> **TASK STATEMENT**
Exactly reproduce the lines from the top of the entries below through the line containing "Check the Chrome", with both ends included.

RECORDS FOR THE TASK below:

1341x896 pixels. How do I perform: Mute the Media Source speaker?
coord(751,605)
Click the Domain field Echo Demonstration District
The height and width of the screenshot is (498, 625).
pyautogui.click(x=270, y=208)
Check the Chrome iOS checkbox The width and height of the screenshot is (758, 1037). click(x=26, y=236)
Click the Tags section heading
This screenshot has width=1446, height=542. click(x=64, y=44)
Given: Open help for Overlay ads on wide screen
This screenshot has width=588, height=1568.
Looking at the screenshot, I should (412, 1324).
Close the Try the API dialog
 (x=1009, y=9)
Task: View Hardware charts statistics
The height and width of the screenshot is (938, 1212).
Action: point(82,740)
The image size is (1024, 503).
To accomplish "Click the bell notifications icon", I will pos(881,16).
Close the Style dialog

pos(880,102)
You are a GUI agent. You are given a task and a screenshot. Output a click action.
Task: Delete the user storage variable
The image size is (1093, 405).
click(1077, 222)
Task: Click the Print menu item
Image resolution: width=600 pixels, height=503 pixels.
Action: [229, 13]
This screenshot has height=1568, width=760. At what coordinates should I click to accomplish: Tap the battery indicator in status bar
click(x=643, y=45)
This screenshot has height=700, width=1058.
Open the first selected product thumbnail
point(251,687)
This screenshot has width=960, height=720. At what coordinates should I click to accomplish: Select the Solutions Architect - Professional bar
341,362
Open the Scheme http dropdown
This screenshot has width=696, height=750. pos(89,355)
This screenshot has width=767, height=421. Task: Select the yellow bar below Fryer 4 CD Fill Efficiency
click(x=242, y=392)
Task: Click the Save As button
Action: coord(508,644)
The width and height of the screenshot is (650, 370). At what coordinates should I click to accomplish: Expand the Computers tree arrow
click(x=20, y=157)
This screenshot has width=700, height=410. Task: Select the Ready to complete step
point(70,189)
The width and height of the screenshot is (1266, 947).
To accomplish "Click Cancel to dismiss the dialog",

End of RECORDS FOR THE TASK.

> **ANSWER BOX**
1341x896 pixels. How do I perform: Mute the Media Source speaker?
coord(751,605)
Click the Domain field Echo Demonstration District
The height and width of the screenshot is (498, 625).
pyautogui.click(x=270, y=208)
Check the Chrome iOS checkbox The width and height of the screenshot is (758, 1037). click(x=26, y=236)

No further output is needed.